Ik herinner me een scène waarin ik een kind van zes was die thuis kwam met de vraag of Sinterklaas wel echt bestaat, want een paar jochies op school hadden gezegd dat het niet zo was. De actrice die de moeder speelde had blijkbaar de opdracht gehad om de waarheid over Sinterklaas te vertellen. Ik raakte er helemaal overstuur van. Ik was dat jochie die voelde dat er een soort laatste zekerheid werd weggeslagen. Het gekke is, ik schiet er nu weer vol van.

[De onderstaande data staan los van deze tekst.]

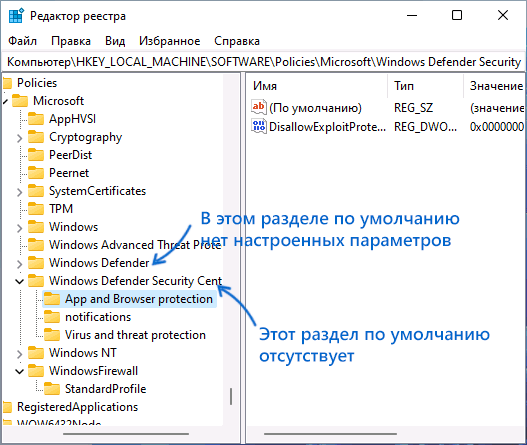This screenshot has height=445, width=527.
Task: Click the Cryptography folder icon
Action: point(36,137)
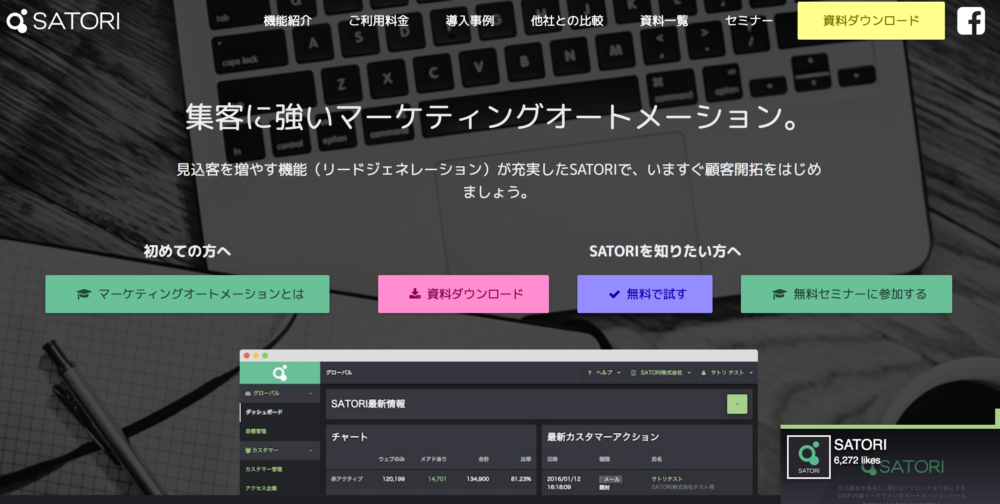
Task: Open the 資料一覧 menu item
Action: coord(663,21)
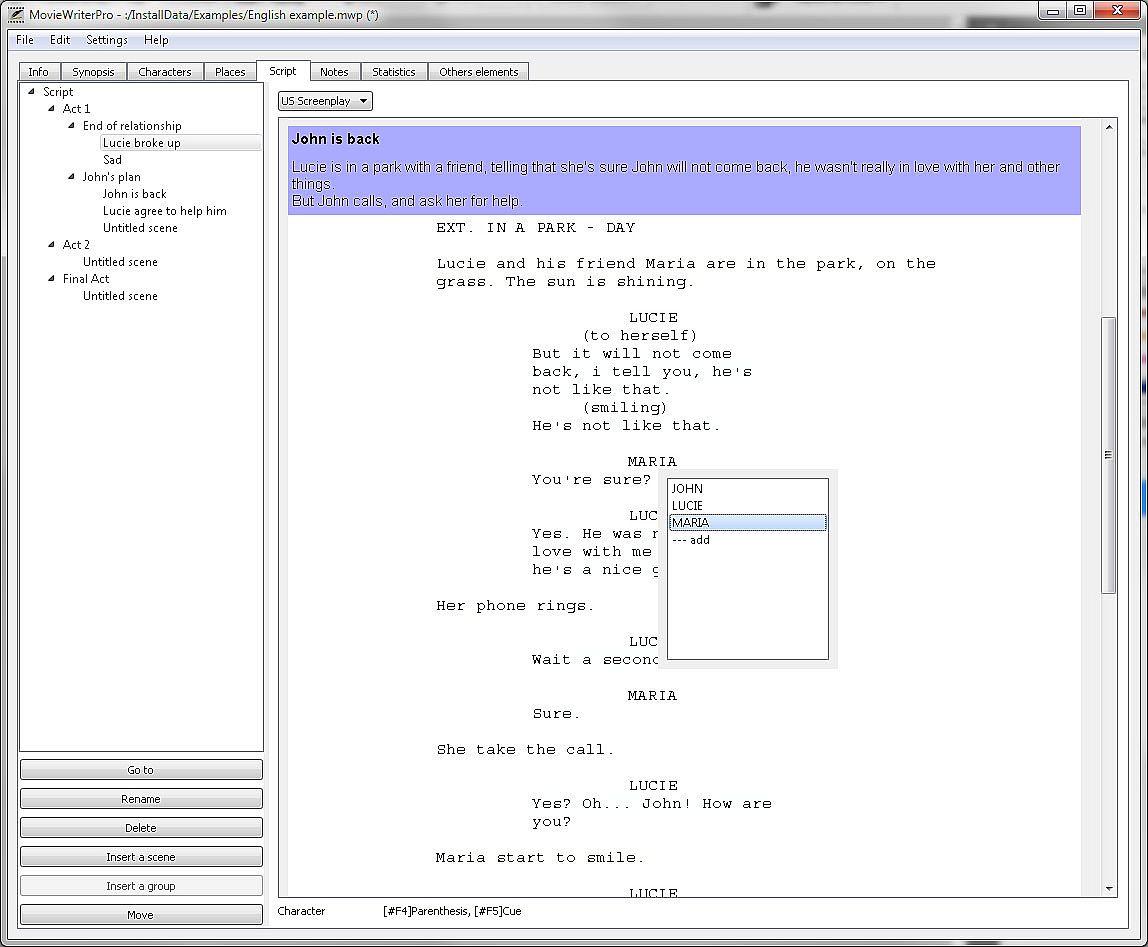Click the MovieWriterPro title bar app icon
Image resolution: width=1148 pixels, height=947 pixels.
coord(15,13)
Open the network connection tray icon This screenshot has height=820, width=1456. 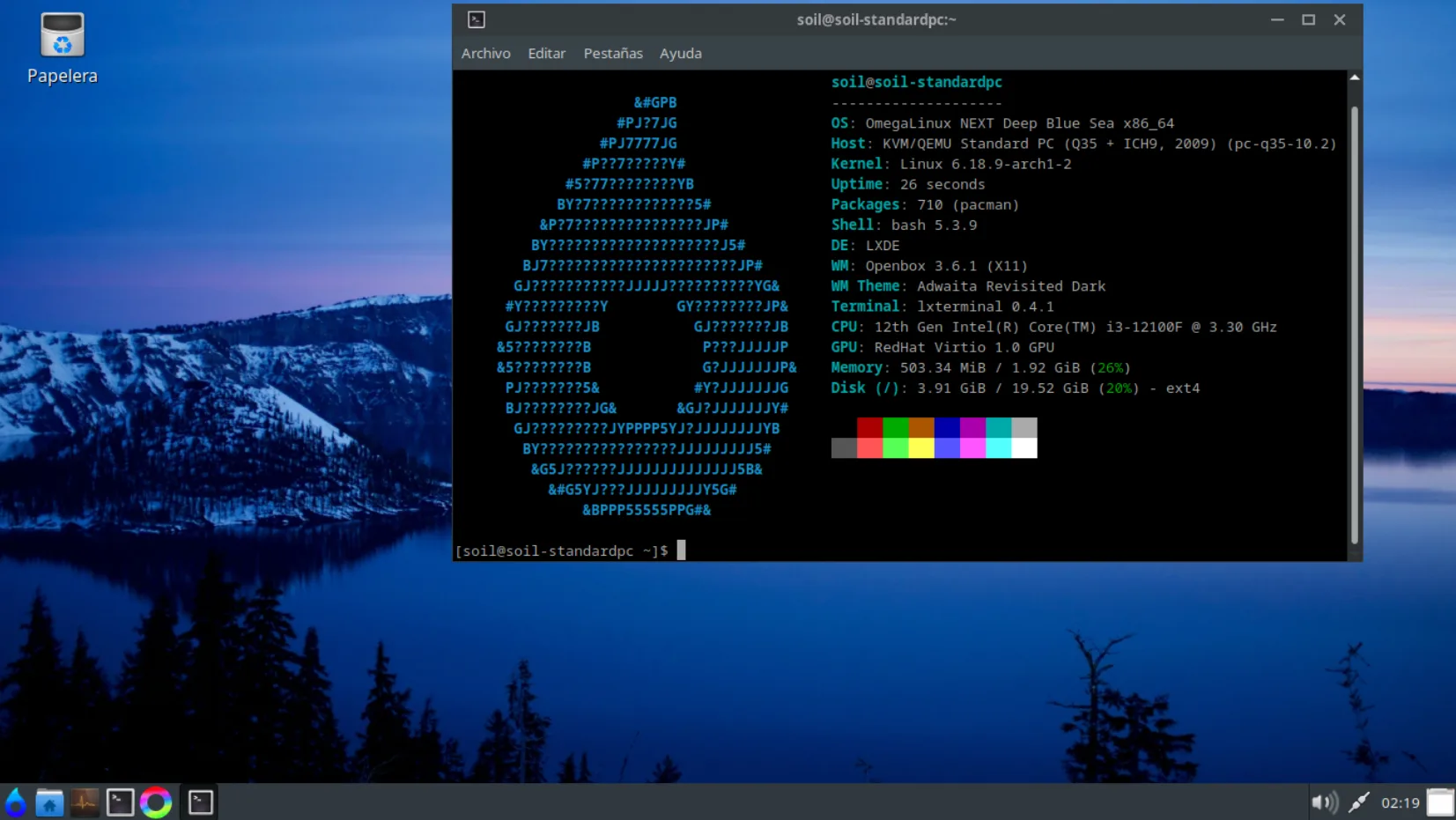[1359, 802]
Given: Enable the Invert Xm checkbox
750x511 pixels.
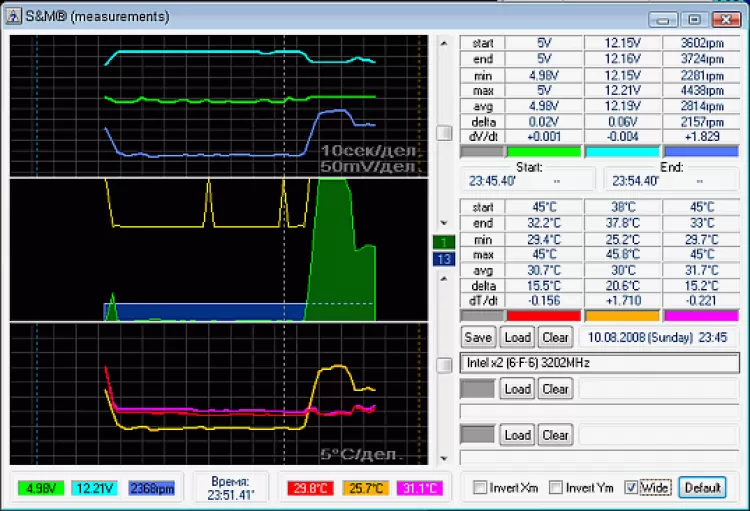Looking at the screenshot, I should pyautogui.click(x=481, y=488).
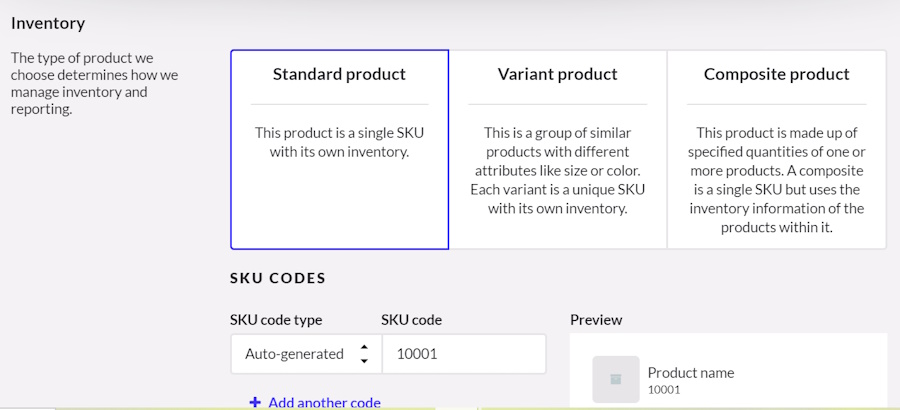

In de musical De Jantjes speelde ik een matroos die op weg terug is van Indië naar huis, naar Amsterdam. Hij is ziek en voorvoelt dat hij het niet zal halen, dat hij een zeemansgraf zal krijgen. Dan zingt hij het lied Als de tros wordt los gesmeten. Als ik dat lied zong en me voorstelde dat ik ziek was en mijn geliefde Amsterdam – en ik kom nog wel uit Zwolle – nooit meer zou zien, dan ging ik tijdens het nummer door het lint. Ik maakte het lied af terwijl de tranen over mijn wangen stroomden. Zie je, het gebeurt me zo weer.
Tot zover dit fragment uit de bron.